In Carnage at the Carnival, Tobe Hooper remembers making The Funhouse and provides some good, though often rambling and mumbled information and personal recollection. Craig Reardon gets to discuss his work on the film, and how he first started with Tobe Hooper on Eaten Alive and then proceeded to Poltergeist in his own very interesting and somewhat humorous interview section entitled The Make-up Madness of Craig Reardon. We are also treated to quite a number of behind the scenes photographs and stills from Reardon's own collection, many of which have never been seen before. And then Miles Chopin, who plays the idiotic Ritchie, opens up about his time being stalked in the funhouse in a light-hearted little interview called Miles of Mayhem – which I'd initially thought would be about Sylvia Miles and still sort of wish had been.
In Master Class of Horror, director Mick Garris talks us through the career of Tobe Hooper, but pays a lot of attention to how the director behaves, his mannerisms, his quirks and his style. This is also a good little featurette that takes a more personal approach … but Garris is sitting in the middle of some truly awful décor!
The package is then finished off with the original trailer for The Funhouse.
A good assortment of material and opinion and insight all round.

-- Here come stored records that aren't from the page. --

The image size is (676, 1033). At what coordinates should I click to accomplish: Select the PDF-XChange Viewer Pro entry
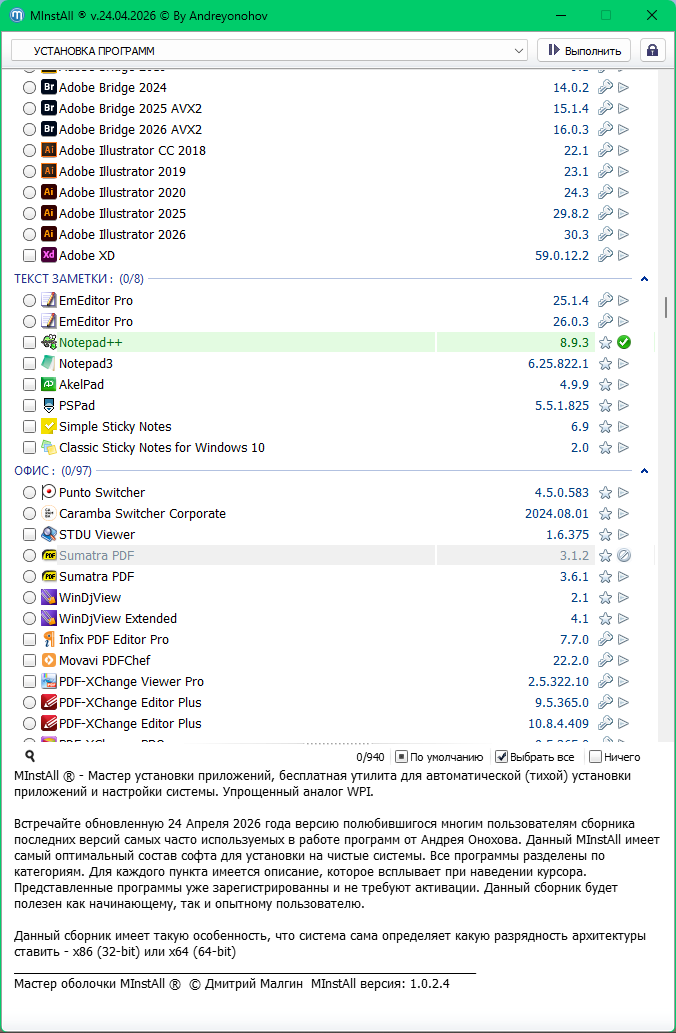(131, 682)
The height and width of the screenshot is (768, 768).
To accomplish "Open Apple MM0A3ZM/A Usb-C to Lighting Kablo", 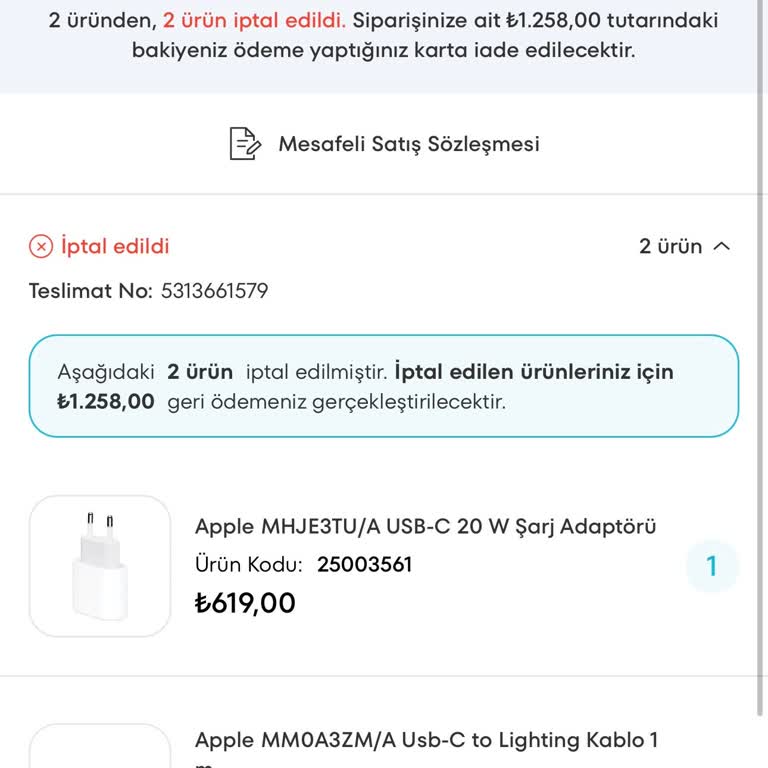I will (x=426, y=740).
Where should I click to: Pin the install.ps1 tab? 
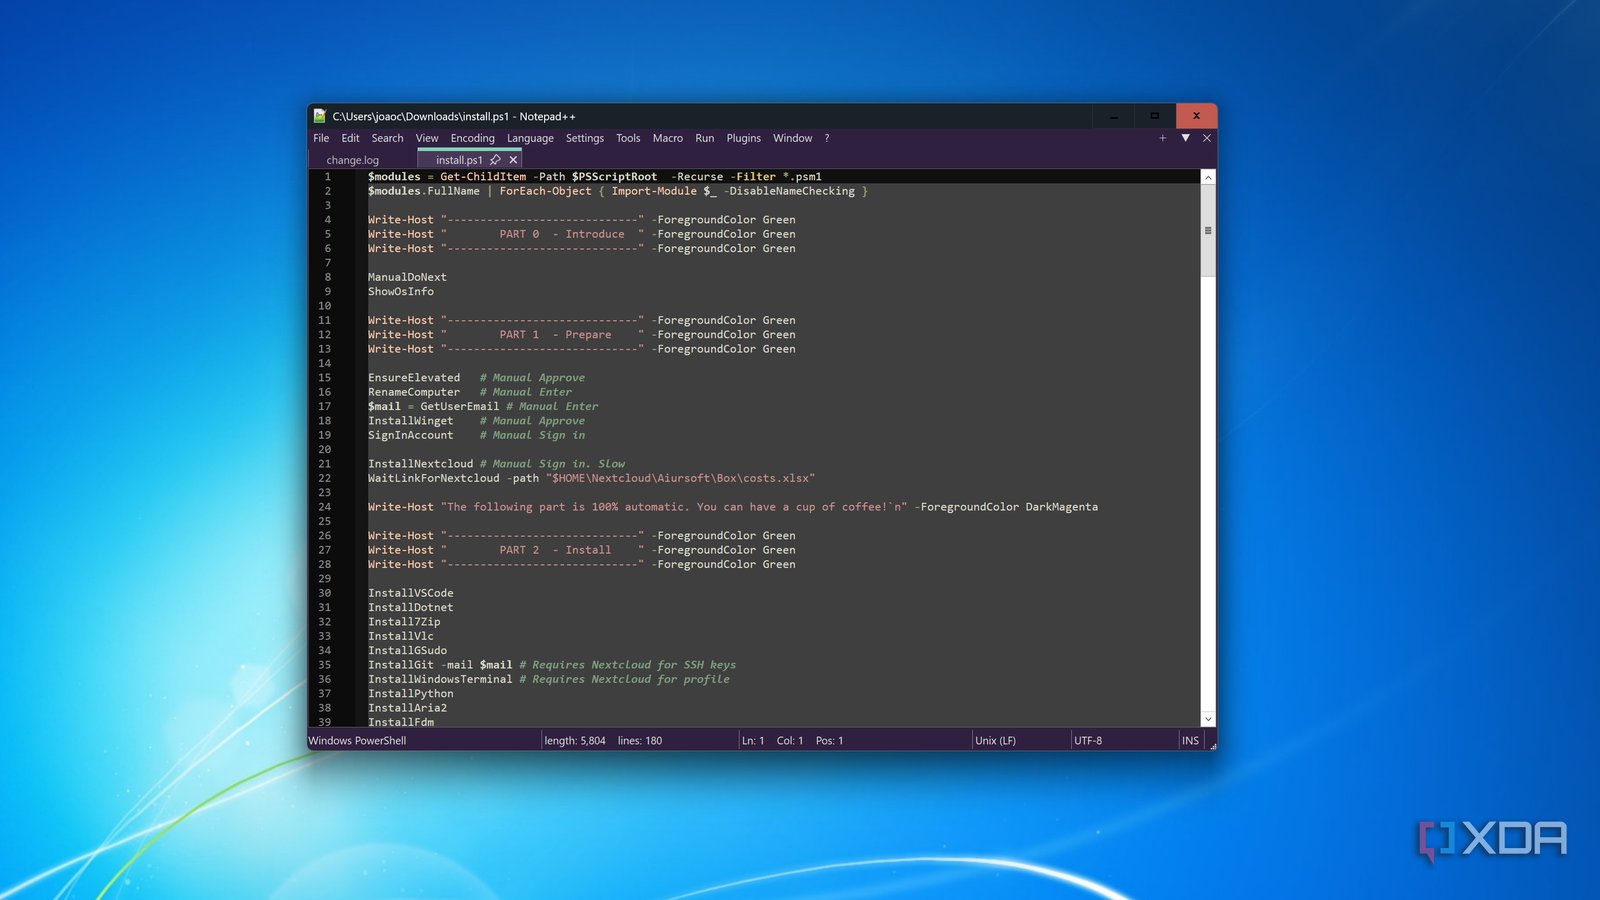tap(495, 160)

Fans of the film and of Tobe Hooper will certainly feel satisfied with this lot.
Well there's a lot of Arrow-bashers out there and I've had cause to knock the label over certain issues, myself, but I think that they've played a blinder with this release of Tobe Hooper's classic, though often overlooked early 80's gem. The image for The Funhouse looks just fine to me, retaining its vintage allure without any overt tinkering and the sound captures the old dynamism of the film's once alarming Dolby audio mix. Good solid extras for a film that has maintained a devoted cult following mean that the die-hard fans are more than catered-for. Insightful commentaries, not least by High Rising's own Calum Waddell, add weight and fascinating production trivia, not to mention a sound overview of the genre as it stood at the time of the film's release.
Although I only have the check disc at the moment, sans packaging, artwork and collector-booklet, I can heartily recommend this package without any qualms. I, myself, will definitely be picking up the full retail copy.
Strictly speaking, The Funhouse is only a borderline slasher film. It only really fits the criteria by having promiscuous teenagers getting murdered one by one. But I will concede that it was designed and released with the stalk 'n' slash trend firmly in mind and, as a result, compares very favourably against the tidal wave of bloody massacres that swept across the cultural landscape during this halcyon, live and let die period. The monster creation is marvellous – both in its gruesome look and in the way that Wayne Doba performs it with a combination that produces in us feelings of sympathy, revulsion and terror. The cast are much better than the usual cyphers and caricatures that have dominated this sort of film right up to the present day, and the characters are actually people that you care about. Tobe Hooper uses his magnificent setting with bravura style and the film is a visual delight that brilliantly recalls the lurid and hypnotic aesthetics of both Bava and Argento at their giddy height.
Really, this is a great horror film and I am pleased to say that Arrow have done it justice with a faithful transfer and more supplementals than most fans could have expected.
Definitely recommended, so step right up and enter The Funhouse … if you dare!